Does anyone truly have a sole purpose in life? 

Or is that a romantic notion, conjured for the purposes of creating fiction with depth and meaning? 

Do you think you have found your true calling in life? If so, how do you know? There are so many pieces to the overall puzzle of life, I believe it is very difficult to 100% ascertain exactly what our roles and responsibilities are, on a comprehensive scale. 

We are a continual work in progress, perpetually moving towards the variables that speak loudest to us, and towards those where our greatest potentials may be applied. 

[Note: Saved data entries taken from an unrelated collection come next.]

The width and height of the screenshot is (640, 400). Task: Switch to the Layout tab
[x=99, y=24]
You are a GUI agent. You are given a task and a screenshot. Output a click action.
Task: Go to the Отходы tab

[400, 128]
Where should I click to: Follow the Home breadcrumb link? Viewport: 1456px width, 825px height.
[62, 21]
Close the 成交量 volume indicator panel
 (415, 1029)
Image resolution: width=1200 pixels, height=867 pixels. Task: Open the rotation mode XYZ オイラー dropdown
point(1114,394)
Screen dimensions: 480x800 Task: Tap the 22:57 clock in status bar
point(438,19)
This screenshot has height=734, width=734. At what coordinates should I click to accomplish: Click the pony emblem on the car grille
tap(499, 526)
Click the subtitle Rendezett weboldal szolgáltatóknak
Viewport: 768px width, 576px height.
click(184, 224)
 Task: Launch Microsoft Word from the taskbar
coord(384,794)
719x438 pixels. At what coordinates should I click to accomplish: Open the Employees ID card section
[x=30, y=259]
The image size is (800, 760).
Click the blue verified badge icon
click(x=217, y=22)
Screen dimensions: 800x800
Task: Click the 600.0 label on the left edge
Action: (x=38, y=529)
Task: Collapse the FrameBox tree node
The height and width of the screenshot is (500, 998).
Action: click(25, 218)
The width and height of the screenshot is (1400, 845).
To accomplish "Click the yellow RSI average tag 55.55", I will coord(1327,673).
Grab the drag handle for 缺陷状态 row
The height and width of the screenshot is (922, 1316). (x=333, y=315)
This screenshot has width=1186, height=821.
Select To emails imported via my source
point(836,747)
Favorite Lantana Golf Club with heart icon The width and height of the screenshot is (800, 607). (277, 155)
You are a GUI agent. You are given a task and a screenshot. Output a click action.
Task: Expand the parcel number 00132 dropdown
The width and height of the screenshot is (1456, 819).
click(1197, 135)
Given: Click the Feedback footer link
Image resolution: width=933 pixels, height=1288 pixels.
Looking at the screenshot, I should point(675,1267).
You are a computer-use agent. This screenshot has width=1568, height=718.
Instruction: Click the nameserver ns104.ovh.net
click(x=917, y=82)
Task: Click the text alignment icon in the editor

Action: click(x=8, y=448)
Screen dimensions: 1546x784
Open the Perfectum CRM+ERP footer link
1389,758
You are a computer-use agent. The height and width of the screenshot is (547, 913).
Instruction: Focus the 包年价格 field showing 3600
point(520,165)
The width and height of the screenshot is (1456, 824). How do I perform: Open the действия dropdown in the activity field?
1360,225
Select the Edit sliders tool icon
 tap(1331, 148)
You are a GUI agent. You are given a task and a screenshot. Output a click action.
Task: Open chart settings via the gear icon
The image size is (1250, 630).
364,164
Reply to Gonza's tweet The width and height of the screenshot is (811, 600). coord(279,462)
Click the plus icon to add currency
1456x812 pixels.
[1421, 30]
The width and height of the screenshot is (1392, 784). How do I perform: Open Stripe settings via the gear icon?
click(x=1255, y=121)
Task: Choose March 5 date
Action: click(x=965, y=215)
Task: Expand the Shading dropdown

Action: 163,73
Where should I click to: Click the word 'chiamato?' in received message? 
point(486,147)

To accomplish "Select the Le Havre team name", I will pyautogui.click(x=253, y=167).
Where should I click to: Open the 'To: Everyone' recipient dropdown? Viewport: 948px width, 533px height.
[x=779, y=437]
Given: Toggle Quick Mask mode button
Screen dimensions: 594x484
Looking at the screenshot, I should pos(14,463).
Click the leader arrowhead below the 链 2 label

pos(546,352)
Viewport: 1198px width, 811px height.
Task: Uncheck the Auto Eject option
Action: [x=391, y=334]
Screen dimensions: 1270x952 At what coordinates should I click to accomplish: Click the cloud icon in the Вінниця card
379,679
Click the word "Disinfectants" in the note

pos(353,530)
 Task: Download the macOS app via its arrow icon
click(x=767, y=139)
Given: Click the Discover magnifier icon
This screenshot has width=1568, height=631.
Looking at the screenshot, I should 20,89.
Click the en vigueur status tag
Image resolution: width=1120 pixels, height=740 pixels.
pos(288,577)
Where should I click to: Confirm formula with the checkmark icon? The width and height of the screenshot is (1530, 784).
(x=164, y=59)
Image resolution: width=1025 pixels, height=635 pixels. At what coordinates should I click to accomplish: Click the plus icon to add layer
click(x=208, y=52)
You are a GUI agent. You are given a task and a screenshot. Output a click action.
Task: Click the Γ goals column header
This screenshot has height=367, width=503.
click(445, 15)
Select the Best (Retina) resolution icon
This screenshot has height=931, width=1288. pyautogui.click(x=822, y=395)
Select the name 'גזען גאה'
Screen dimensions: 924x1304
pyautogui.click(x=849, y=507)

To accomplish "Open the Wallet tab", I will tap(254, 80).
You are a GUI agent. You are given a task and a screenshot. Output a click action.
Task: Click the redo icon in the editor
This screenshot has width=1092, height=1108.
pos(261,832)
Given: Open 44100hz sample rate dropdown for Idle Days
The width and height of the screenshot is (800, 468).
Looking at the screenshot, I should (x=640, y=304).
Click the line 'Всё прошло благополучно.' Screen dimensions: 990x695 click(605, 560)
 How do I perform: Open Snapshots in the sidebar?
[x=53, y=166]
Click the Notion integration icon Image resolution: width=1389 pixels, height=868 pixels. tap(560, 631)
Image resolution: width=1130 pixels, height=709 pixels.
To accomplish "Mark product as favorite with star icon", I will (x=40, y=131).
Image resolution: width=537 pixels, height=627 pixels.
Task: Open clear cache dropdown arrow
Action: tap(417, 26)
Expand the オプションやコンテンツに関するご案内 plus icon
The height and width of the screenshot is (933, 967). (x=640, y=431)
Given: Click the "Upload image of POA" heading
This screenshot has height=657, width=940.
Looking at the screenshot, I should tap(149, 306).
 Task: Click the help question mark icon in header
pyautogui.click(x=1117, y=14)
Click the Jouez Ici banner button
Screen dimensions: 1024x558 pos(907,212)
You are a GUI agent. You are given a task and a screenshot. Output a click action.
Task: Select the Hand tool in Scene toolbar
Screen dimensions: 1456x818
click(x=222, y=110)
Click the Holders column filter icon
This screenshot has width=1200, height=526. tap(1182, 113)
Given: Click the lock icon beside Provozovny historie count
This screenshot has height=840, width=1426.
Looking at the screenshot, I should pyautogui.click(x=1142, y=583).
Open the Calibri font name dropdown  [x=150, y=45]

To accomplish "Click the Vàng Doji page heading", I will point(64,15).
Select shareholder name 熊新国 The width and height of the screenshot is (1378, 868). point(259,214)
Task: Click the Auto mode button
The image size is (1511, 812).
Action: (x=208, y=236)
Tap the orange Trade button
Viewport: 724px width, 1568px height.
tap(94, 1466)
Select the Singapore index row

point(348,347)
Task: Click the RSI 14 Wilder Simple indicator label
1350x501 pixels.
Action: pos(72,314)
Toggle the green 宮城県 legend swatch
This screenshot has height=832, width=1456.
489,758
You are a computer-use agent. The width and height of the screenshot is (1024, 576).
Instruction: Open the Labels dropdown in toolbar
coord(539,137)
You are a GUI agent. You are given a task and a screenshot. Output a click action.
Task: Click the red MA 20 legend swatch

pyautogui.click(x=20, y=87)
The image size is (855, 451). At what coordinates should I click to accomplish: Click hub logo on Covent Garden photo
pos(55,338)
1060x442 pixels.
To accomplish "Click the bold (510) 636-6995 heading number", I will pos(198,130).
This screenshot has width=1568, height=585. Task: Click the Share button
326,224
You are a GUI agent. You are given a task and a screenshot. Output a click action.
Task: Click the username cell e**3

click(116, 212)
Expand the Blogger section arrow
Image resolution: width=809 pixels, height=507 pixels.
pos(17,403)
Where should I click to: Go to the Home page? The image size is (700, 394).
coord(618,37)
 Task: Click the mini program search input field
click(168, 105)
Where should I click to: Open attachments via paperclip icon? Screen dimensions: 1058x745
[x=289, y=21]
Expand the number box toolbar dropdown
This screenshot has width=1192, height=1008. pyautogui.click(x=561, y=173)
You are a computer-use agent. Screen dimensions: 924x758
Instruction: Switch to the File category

Trying to get another person to fully understand all of the choices that you make, the paths you are willing to walk, and the destinations you are most desirous of arriving at, is a convoluted task at best. People are quick to transpose their morals, their goals, their risk assessment onto the choices that you make, and can quickly frown upon or discourage some of the best plans that you may conjure. 

I believe it is imperative for us to see those people as allies, in which we may bestow confidence and seek guidance. But it is equally important to retain our own autonomy over those decisions, such that we are continuously pursuing the prize that interests us the most. 

The opportunity to live in this three-dimensional world, experiencing so many incredibly magical feelings, emotions, and sensations is never to be dismissed as old hand. Instead, recognizing the power and majesty of this experience, should galvanize each and everyone of us to dig deeper within our own personal resources, in order that we might truly live up to those experiences that call out to us the loudest. 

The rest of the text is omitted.